Immer mehr Unternehmen sind damit befasst, ihre Energieversorgung perspektivisch klimaneutral aufzustellen. Wie das gehen kann und vor allem unter welchen Rahmenbedingungen Wasserstoff eingesetzt und Strom selbst erzeugt oder mit Zertifikat eingekauft werden kann, das erfuhren mehr als 100 Teilnehmer in einer IHK-Digital-Konferenz. „Packen Sie es an“ – war der Appell von Unternehmern, die hier bereits als Vorreiter unterwegs sind. 

Die zum ABB-Konzern gehörende Busch-Jäger GmbH aus Lüdenscheid hat 2019 ihren Betrieb defacto klimaneutral aufgestellt. Ein großflächiger Betriebsparkplatz (7000 qm) wurde mit Photovoltaik-Reihen-Anlagen überdacht.
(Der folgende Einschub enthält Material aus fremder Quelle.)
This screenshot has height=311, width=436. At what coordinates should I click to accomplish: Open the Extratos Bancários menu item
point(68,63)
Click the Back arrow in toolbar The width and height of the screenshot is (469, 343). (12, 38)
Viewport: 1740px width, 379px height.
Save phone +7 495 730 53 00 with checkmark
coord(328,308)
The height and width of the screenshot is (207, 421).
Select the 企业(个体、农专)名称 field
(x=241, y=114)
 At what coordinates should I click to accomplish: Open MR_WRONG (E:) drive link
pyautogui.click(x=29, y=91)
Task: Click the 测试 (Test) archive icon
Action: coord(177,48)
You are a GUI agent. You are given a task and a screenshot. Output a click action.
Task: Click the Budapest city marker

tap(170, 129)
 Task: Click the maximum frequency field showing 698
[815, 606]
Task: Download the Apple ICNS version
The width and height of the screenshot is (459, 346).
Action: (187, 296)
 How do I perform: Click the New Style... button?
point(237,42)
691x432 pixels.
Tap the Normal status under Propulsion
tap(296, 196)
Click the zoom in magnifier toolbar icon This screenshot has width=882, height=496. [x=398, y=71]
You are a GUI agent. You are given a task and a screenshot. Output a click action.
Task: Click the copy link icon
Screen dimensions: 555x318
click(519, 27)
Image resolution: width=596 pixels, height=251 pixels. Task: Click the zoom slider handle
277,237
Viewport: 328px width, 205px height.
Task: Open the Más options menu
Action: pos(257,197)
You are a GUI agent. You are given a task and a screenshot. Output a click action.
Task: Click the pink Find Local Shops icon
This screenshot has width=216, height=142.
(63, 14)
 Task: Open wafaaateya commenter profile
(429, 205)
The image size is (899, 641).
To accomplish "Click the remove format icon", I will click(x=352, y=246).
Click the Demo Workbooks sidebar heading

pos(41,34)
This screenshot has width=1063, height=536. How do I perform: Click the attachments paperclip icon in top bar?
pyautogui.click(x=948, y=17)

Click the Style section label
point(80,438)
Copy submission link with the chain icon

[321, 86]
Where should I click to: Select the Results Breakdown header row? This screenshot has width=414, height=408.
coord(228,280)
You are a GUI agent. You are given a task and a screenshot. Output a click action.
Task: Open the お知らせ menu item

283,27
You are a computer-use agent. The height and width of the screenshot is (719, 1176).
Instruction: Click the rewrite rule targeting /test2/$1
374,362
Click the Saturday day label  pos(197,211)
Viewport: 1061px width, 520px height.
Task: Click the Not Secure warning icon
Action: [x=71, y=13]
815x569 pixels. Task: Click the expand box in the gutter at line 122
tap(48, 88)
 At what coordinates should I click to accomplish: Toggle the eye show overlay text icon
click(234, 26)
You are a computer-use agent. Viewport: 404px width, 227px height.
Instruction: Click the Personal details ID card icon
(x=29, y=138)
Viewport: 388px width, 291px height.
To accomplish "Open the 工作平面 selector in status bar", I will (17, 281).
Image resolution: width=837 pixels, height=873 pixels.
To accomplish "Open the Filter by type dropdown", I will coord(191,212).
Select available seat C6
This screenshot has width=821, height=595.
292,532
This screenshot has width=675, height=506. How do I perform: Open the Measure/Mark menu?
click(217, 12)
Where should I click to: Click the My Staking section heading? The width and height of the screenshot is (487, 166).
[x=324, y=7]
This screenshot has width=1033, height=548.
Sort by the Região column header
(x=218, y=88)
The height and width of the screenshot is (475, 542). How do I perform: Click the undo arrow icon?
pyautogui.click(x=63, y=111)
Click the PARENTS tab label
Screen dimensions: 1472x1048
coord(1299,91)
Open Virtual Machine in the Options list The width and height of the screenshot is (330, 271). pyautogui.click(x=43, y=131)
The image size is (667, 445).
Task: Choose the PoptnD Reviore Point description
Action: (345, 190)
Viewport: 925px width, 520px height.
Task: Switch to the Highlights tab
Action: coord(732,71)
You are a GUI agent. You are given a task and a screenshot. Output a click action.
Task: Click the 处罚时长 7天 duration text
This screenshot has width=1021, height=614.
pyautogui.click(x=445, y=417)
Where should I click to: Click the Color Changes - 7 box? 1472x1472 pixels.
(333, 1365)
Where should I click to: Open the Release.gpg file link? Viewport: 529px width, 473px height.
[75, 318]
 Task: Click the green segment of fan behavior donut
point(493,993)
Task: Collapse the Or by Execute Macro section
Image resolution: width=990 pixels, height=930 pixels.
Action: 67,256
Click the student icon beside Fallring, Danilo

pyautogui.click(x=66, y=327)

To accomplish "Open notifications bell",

Ein intelligentes Lastmanagement sorgt dafür, dass die erzeugte Energie optimiert eingesetzt wird. „Das sind je nach Tageszeit und Lastgang mal die Akkus der Elektroautos der Firma und der Mitarbeiter, mal die Wärme und Prozessenergie in Verwaltung und Produktion“, erläuterte Andreas Jeide.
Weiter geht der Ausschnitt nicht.